(Collected data)
+++

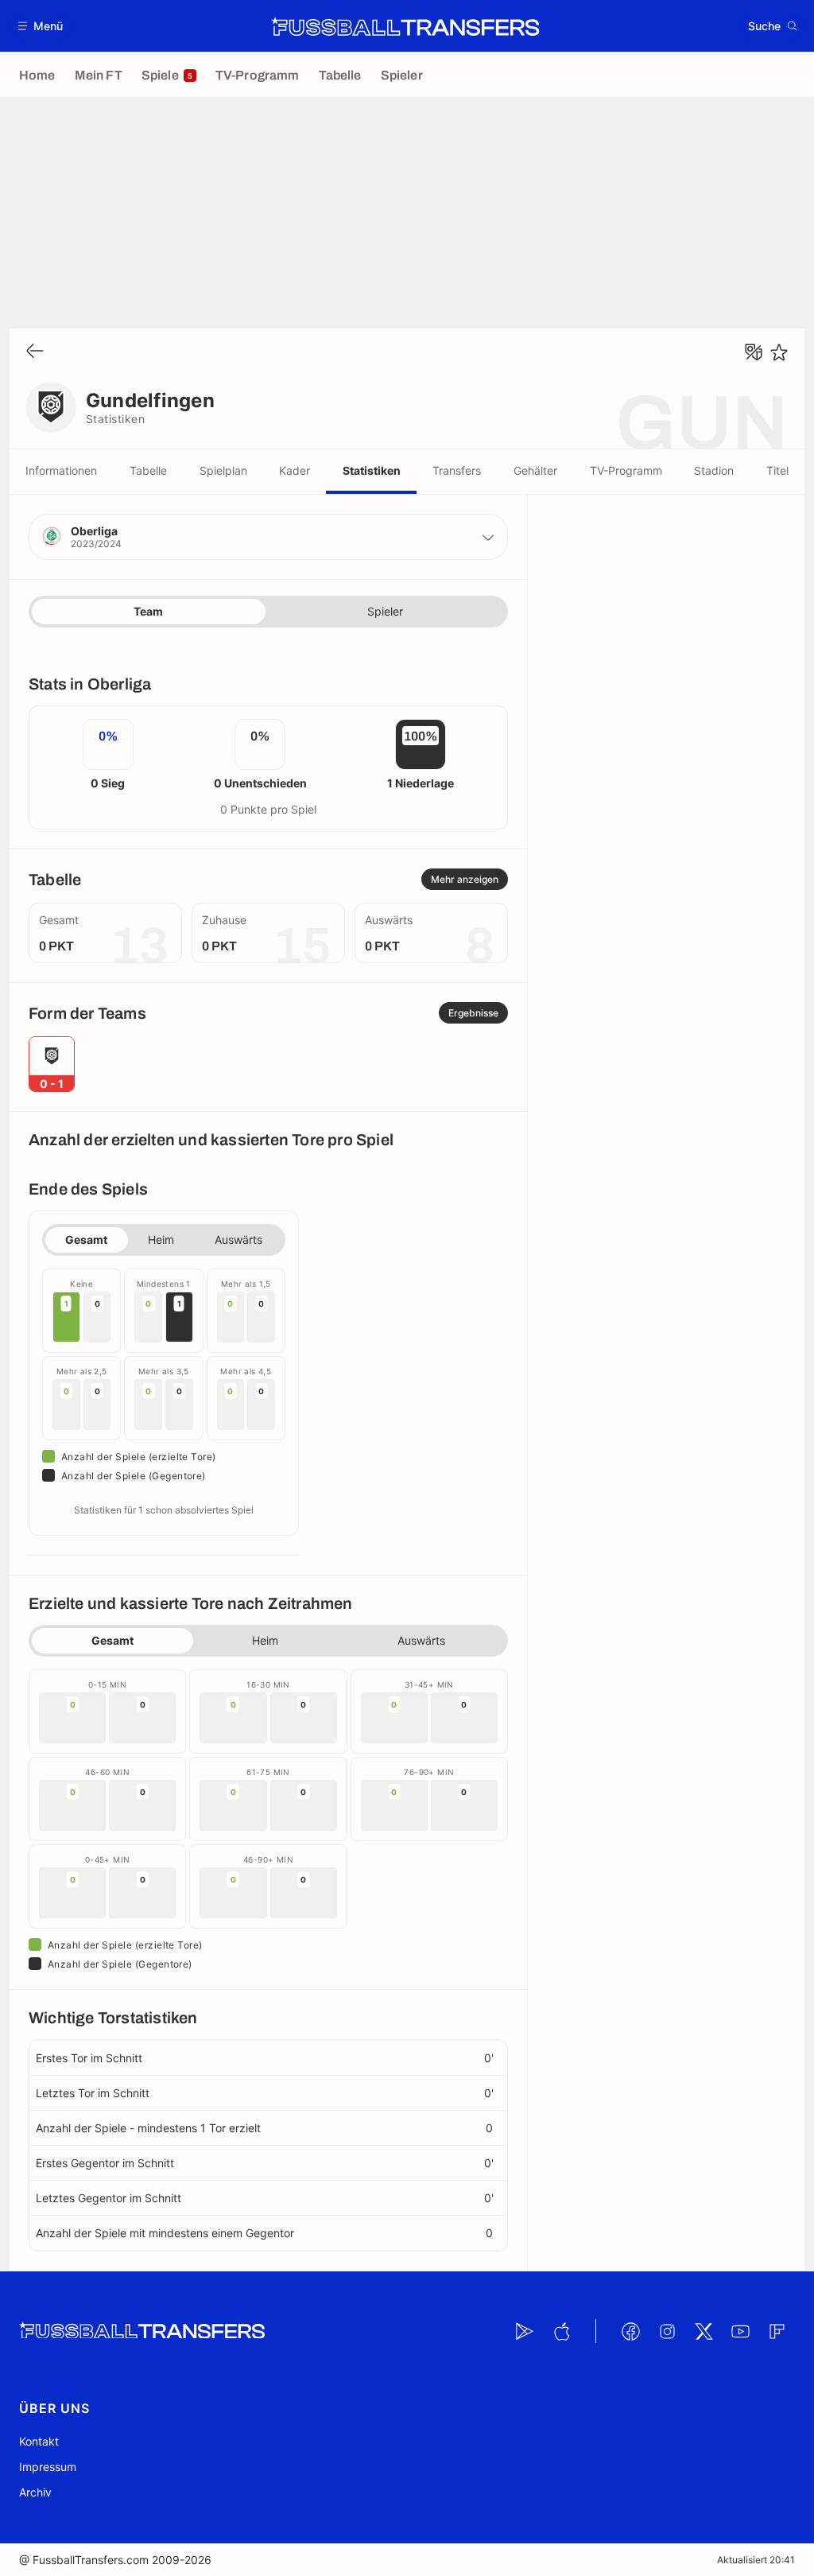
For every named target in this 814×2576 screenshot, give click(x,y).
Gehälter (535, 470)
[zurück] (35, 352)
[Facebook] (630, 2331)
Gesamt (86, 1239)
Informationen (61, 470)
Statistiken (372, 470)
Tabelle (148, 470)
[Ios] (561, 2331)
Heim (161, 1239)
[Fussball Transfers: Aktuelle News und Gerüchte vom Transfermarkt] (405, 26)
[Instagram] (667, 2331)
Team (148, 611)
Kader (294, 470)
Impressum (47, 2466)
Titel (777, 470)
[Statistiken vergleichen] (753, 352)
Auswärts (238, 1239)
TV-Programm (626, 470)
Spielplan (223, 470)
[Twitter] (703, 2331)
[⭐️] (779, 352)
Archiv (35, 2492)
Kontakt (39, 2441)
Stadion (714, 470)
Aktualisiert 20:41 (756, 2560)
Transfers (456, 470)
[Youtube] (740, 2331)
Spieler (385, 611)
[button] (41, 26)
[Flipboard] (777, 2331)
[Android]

+++

— PROBLEM —
Please copy the preceding records exactly and omit the images.

— SOLUTION FOR THIS PROBLEM —
For every named target in this 814×2576 screenshot, give click(x,y).
Gehälter (535, 470)
[zurück] (35, 352)
[Facebook] (630, 2331)
Gesamt (86, 1239)
Informationen (61, 470)
Statistiken (372, 470)
Tabelle (148, 470)
[Ios] (561, 2331)
Heim (161, 1239)
[Fussball Transfers: Aktuelle News und Gerüchte vom Transfermarkt] (405, 26)
[Instagram] (667, 2331)
Team (148, 611)
Kader (294, 470)
Impressum (47, 2466)
Titel (777, 470)
[Statistiken vergleichen] (753, 352)
Auswärts (238, 1239)
TV-Programm (626, 470)
Spielplan (223, 470)
[Twitter] (703, 2331)
[⭐️] (779, 352)
Archiv (35, 2492)
Kontakt (39, 2441)
Stadion (714, 470)
Aktualisiert 20:41 (756, 2560)
Transfers (456, 470)
[Youtube] (740, 2331)
Spieler (385, 611)
[button] (41, 26)
[Flipboard] (777, 2331)
[Android]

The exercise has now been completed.